Was in jenem kalten Kriegsjanuar 1945 wirklich am Flughafen Stuttgart geschehen ist, wird man womöglich nie erfahren. Für eine Theorie sprechen aber einige Indizien. Aus verschiedenen Quellen weiß man, dass zuletzt im Lager Gelbfieber ausgebrochen ist. Nun finden sich im Nummernbuch allein für den 8. Januar 1945 elf Todesfälle. Womöglich ist dies der Tag des Ausbruchs der Epidemie.
Diese Vermutung wird durch die Tatsache untermauert, dass an den beiden Folgetagen 100 Kranke nach Vaihingen/Enz transportiert wurden. Ist damit versucht worden, die Epidemie einzudämmen? Auf jeden Fall ist anzunehmen, dass die Wachsoldaten angesichts der Ansteckungsgefahr nicht mehr bereit waren, die Toten per Lastwagen ins fünf Kilometer entfernte Grab im Wald zu fahren. Vielleicht hat sich der Kommandant deshalb entschlossen, direkt am Lager ein weiteres Gräberfeld anzulegen. Das hieße, dass alle Personen, die im Nummernbuch mit einem Todesdatum vom 8. Januar 1945 an verzeichnet sind, im Massengrab am Flughafen ruhen. Dabei handelt es sich um 20 Häftlinge.
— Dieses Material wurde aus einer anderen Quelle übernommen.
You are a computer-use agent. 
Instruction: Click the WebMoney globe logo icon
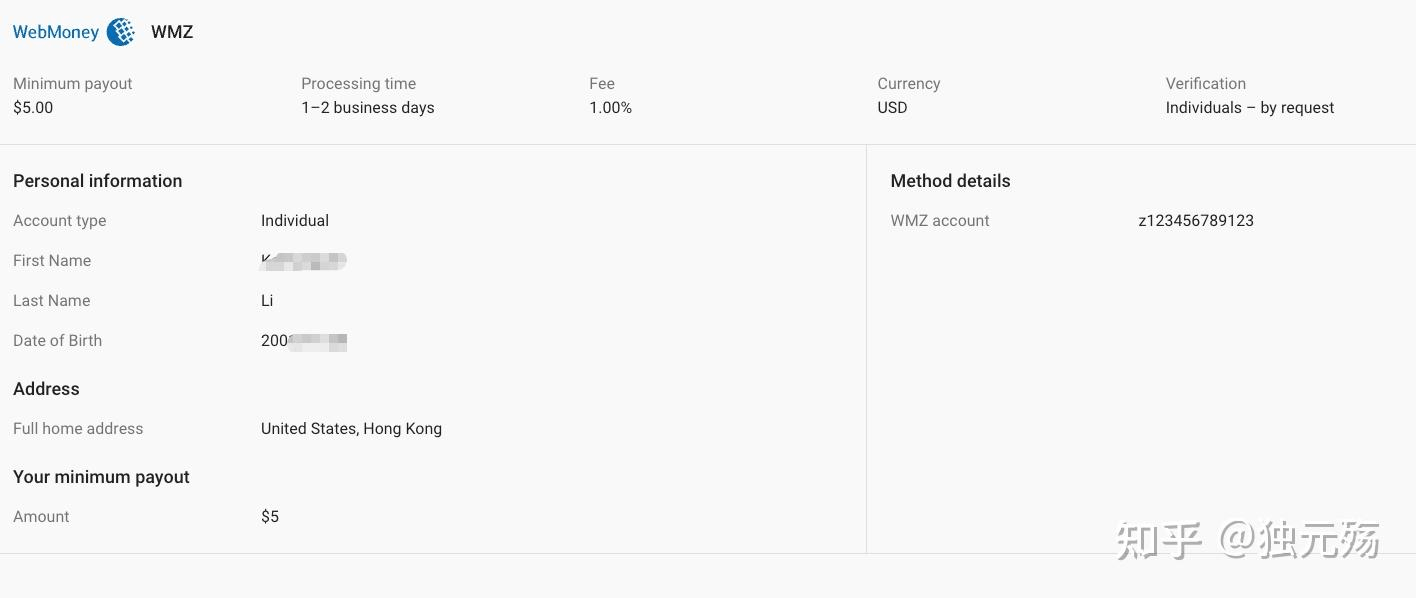[x=121, y=32]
Mit der Auswertung der Listen sind aber längst nicht alle Probleme gelöst. Kopfzerbrechen bereitet den Ermittlungsbehörden vor allem, dass sich ein Zeitzeuge an ein weiteres Massengrab mit sechs Personen erinnert. Man hat der Aussage so viel Gewicht zugemessen, dass in den vergangenen Wochen am US-Airfield fast das gesamte Gelände umgegraben worden ist. Doch weitere Skelette kamen nicht zum Vorschein.
Zuletzt bleibt die Frage, ob die Begräbnisstätten in Esslingen und am Flughafen nun mit den Namen der Toten versehen werden sollen, trotz aller Unsicherheiten. Zumindest eines wäre zweifellos richtig: bei der Beerdigung der 34 Gebeine am Flughafen die Namen aller Häftlinge zu verlesen. Auf dass die Welt sie hört und einmal ihrer gedenkt.